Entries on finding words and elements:
_ _ _ _ _
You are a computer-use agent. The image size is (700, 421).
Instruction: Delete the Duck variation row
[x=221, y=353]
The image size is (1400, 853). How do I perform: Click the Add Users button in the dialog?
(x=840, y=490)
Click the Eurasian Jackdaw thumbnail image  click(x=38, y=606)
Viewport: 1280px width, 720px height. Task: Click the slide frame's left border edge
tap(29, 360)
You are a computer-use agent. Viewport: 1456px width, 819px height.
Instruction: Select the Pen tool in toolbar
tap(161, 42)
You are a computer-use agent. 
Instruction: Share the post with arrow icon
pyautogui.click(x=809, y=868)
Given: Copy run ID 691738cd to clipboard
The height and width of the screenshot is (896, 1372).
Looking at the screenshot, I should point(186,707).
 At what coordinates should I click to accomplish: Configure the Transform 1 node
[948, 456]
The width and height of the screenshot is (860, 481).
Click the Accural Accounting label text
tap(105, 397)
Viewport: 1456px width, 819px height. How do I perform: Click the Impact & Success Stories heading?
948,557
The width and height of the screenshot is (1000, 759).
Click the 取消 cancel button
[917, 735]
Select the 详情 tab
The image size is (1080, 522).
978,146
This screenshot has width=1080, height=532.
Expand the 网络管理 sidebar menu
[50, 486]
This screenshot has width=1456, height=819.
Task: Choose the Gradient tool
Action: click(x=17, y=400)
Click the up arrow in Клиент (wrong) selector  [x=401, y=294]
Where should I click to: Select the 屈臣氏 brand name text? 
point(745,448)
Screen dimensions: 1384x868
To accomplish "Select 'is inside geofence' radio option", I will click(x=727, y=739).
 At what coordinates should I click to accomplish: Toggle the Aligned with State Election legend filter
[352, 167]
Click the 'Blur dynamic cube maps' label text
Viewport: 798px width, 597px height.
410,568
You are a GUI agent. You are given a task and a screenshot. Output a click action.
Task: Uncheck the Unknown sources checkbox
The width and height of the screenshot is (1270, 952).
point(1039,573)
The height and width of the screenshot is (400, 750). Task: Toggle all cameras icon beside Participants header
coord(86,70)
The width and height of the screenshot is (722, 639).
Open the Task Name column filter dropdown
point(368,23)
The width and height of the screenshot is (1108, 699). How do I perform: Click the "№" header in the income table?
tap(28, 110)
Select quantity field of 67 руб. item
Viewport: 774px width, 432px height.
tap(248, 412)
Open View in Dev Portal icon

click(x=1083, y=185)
_ _ _ _ _
## TASK
Change every "Instruction" in the material above to "Goal" and leave the rest as it is.

## WRITTEN ANSWER
You are a computer-use agent. The image size is (700, 421).
Goal: Delete the Duck variation row
[x=221, y=353]
The image size is (1400, 853). How do I perform: Click the Add Users button in the dialog?
(x=840, y=490)
Click the Eurasian Jackdaw thumbnail image  click(x=38, y=606)
Viewport: 1280px width, 720px height. Task: Click the slide frame's left border edge
tap(29, 360)
You are a computer-use agent. Viewport: 1456px width, 819px height.
Goal: Select the Pen tool in toolbar
tap(161, 42)
You are a computer-use agent. 
Goal: Share the post with arrow icon
pyautogui.click(x=809, y=868)
Given: Copy run ID 691738cd to clipboard
The height and width of the screenshot is (896, 1372).
Looking at the screenshot, I should point(186,707).
 At what coordinates should I click to accomplish: Configure the Transform 1 node
[948, 456]
The width and height of the screenshot is (860, 481).
Click the Accural Accounting label text
tap(105, 397)
Viewport: 1456px width, 819px height. How do I perform: Click the Impact & Success Stories heading?
948,557
The width and height of the screenshot is (1000, 759).
Click the 取消 cancel button
[917, 735]
Select the 详情 tab
The image size is (1080, 522).
978,146
This screenshot has width=1080, height=532.
Expand the 网络管理 sidebar menu
[50, 486]
This screenshot has width=1456, height=819.
Task: Choose the Gradient tool
Action: click(x=17, y=400)
Click the up arrow in Клиент (wrong) selector  [x=401, y=294]
Where should I click to: Select the 屈臣氏 brand name text? 
point(745,448)
Screen dimensions: 1384x868
To accomplish "Select 'is inside geofence' radio option", I will click(x=727, y=739).
 At what coordinates should I click to accomplish: Toggle the Aligned with State Election legend filter
[352, 167]
Click the 'Blur dynamic cube maps' label text
Viewport: 798px width, 597px height.
410,568
You are a GUI agent. You are given a task and a screenshot. Output a click action.
Task: Uncheck the Unknown sources checkbox
The width and height of the screenshot is (1270, 952).
point(1039,573)
The height and width of the screenshot is (400, 750). Task: Toggle all cameras icon beside Participants header
coord(86,70)
The width and height of the screenshot is (722, 639).
Open the Task Name column filter dropdown
point(368,23)
The width and height of the screenshot is (1108, 699). How do I perform: Click the "№" header in the income table?
tap(28, 110)
Select quantity field of 67 руб. item
Viewport: 774px width, 432px height.
tap(248, 412)
Open View in Dev Portal icon

click(x=1083, y=185)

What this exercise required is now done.